Das berührungslose Dispensen hochviskoser Medien.

Der kürzlich beendete Bayerische Forschungsverbund Mikroproduktionstechnik (FORMIKROPROD) hat eines seiner erarbeiteten Verfahren zum Patent angemeldet: Das berührungslose Dispensen hochviskoser Medien.


Wer je versucht hat, eine kleine Menge Honig genau abzumessen oder ein gerissenes hauchdünnes Halskettchen mit Klebstoff wieder zu reparieren, wird ermessen können, wie schwierig der bloße Umgang mit zähen Flüssigkeiten ist. In industriellen Anwendungen sind dies vor allem Flussmittel, Klebstoffe, Lacke und Lötpasten. Diese Flüssigkeiten sind hochviskos und enthalten zusätzlich häufig noch Feststoffe, beispielsweise um sie leitfähig zu machen. Die Mikrosystemtechnik stellt besonders hohe Anforderungen, denn hier sollen sie auf kleinste Bauteile mit einer Tropfengröße von wenigen Nanolitern und auf wenige Mikrometer genau aufgebracht (dispensen) werden. Berührende Verfahren wie Siebdruck, Stempeln und das Eintauchen der Bauteile bergen die Gefahr von Beschädigungen bei empfindlichen Bauteilen. Berührungslose Verfahren, bei denen es zu einer vollständigen Ablösung des Tropfens von der Dosierpumpe (Dispenskopf) kommt, sind schonender und finden deshalb in der Mikrosystemtechnik häufig Einsatz.

→ **Erforderliche Schritte**
a) Schreiben Sie aus dem Text über das berührungslose Dispensen den Abschnitt wortgetreu ab, der mit den Worten „Der kürzlich beendete“ beginnt und mit „angemeldet: Das berührungslose Dispensen hochviskoser Medien.“ endet.
b) Übertragen Sie aus den Datensätzen den Abschnitt, der mit der Zeile beginnt, die „This screenshot has width=587, height=450.“ enthält, und mit der Zeile endet, die „Action: point(45,86)“ enthält, in eine nummerierte Liste ohne Leerzeilen; beide Zeilen gehören dazu.

(Einträge aus einer Sammlung)
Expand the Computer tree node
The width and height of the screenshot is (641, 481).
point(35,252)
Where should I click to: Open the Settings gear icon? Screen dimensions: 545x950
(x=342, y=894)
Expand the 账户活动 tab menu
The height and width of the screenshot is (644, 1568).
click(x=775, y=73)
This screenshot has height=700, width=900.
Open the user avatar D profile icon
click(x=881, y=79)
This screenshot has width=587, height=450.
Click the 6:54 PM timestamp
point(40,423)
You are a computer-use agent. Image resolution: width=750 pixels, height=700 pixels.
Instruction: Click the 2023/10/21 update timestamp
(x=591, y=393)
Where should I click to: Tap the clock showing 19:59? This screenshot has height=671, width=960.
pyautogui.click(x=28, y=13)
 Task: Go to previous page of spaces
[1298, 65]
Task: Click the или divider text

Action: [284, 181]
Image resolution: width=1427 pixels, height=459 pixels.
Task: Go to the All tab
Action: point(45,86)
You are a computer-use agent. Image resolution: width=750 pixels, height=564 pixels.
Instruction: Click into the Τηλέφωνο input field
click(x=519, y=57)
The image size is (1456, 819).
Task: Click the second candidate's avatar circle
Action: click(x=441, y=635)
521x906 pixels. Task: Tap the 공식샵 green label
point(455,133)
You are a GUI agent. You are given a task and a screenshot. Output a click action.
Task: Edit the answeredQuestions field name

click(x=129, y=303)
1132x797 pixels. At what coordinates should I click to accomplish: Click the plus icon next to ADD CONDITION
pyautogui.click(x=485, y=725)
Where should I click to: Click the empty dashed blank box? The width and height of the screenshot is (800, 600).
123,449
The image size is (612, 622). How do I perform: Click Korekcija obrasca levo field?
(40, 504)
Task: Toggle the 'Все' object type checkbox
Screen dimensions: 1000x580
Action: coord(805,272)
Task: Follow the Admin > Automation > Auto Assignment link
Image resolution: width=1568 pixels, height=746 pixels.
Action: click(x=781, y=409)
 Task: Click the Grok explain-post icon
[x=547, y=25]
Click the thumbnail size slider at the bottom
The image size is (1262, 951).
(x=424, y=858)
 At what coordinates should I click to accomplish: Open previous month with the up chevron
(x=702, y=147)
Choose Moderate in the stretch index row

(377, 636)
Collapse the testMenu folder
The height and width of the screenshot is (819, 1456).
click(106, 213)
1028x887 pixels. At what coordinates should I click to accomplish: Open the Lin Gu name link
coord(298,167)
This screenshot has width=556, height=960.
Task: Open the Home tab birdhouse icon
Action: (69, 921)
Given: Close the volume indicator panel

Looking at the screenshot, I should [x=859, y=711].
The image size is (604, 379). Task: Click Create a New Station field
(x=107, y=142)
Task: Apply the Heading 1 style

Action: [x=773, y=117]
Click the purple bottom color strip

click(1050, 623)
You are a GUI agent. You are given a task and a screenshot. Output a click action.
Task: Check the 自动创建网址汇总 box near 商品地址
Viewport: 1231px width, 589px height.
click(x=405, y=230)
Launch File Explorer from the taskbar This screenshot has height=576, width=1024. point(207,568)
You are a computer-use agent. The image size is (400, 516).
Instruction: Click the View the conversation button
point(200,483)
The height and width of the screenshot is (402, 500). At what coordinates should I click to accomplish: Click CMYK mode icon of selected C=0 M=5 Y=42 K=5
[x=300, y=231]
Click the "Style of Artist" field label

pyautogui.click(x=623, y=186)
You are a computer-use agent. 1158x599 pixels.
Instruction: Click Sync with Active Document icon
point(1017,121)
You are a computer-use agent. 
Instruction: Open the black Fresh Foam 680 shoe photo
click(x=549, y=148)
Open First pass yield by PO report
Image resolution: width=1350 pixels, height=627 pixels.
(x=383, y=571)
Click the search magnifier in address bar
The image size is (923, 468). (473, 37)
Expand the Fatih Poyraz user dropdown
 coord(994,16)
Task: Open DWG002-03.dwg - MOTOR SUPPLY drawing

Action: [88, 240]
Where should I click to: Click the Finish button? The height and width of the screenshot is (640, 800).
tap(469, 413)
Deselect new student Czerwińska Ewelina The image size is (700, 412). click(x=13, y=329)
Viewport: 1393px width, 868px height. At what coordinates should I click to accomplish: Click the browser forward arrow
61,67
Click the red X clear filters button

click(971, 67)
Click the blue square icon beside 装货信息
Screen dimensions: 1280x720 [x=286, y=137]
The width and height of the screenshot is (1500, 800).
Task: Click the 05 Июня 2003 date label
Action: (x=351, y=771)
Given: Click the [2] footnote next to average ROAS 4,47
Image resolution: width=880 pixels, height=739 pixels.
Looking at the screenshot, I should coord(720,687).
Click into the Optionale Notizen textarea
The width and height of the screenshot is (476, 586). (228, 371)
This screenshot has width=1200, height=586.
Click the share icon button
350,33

→ **Lösungen im Überblick**
a)
Der kürzlich beendete Bayerische Forschungsverbund Mikroproduktionstechnik (FORMIKROPROD) hat eines seiner erarbeiteten Verfahren zum Patent angemeldet: Das berührungslose Dispensen hochviskoser Medien.

b)
1. This screenshot has width=587, height=450.
2. Click the 6:54 PM timestamp
3. point(40,423)
4. You are a computer-use agent. Image resolution: width=750 pixels, height=700 pixels.
5. Instruction: Click the 2023/10/21 update timestamp
6. (x=591, y=393)
7. Where should I click to: Tap the clock showing 19:59? This screenshot has height=671, width=960.
8. pyautogui.click(x=28, y=13)
9.  Task: Go to previous page of spaces
10. [1298, 65]
11. Task: Click the или divider text
12. Action: [284, 181]
13. Image resolution: width=1427 pixels, height=459 pixels.
14. Task: Go to the All tab
15. Action: point(45,86)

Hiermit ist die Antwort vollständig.